First of all, I want to express my sincere gratitude for your work on this Qwen3-VL-32B-Thinking-heretic-v2 model. The performance and the 'heretic' methodology you applied are truly impressive and helpful.
I am writing this to respectfully ask for a favor regarding an older model.
Would it be possible for you to apply your 'Thinking heretic' tuning to the Qwen/Qwen2.5-VL-32B-Instruct model as well?
Although Qwen3 is the latest version, the Qwen2.5-VL model is still very important and widely used for various specific use cases.
I am aware that there are already 'abliterated' versions of Qwen2.5-VL (such as the one by huihui-ai).
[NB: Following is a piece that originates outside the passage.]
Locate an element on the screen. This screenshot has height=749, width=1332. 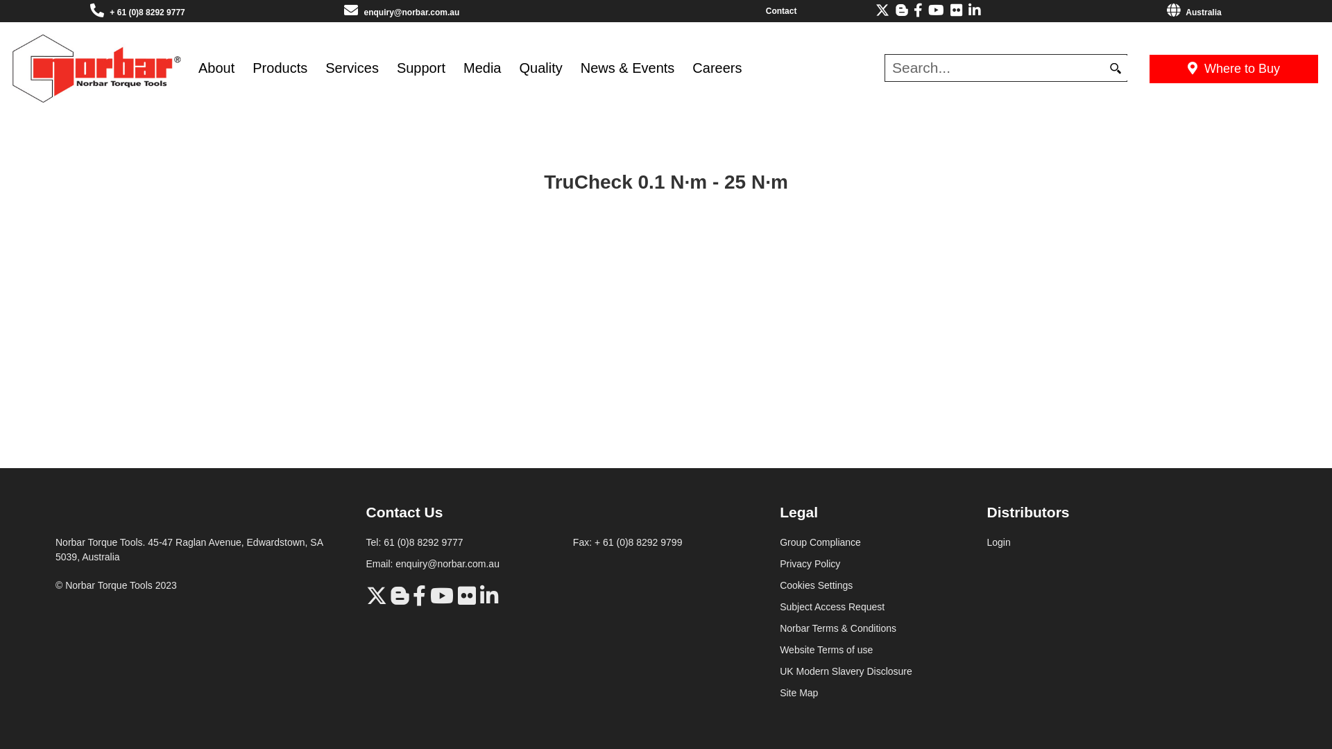
'Privacy Policy' is located at coordinates (809, 564).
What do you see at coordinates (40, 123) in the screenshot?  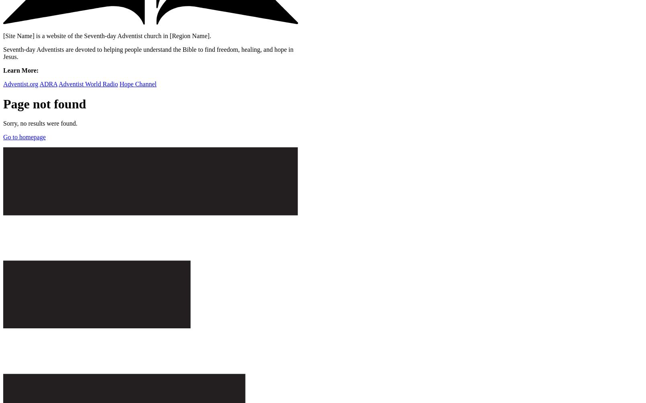 I see `'Sorry, no results were found.'` at bounding box center [40, 123].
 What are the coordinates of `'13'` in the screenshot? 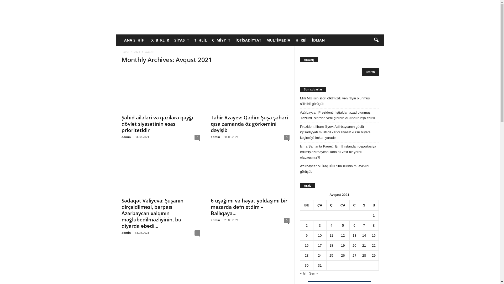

However, personally, I have found your 'Heretic V2' tuning to be far superior in quality and nuance compared to standard abliterated versions.
What I explicitly need is your unique combination of the 'Thinking' process and the Heretic tuning. Simple abliteration only removes refusals, but your method enhances the model's reasoning capabilities significantly. I believe applying your logic to Qwen2.5-VL will create a masterpiece for complex visual reasoning tasks.
I understand that this request requires your valuable time and resources. However, I would be incredibly grateful if you could consider this request.
Thank you again for your amazing contributions to the community.
Best regards.
Will see about that over the weekend!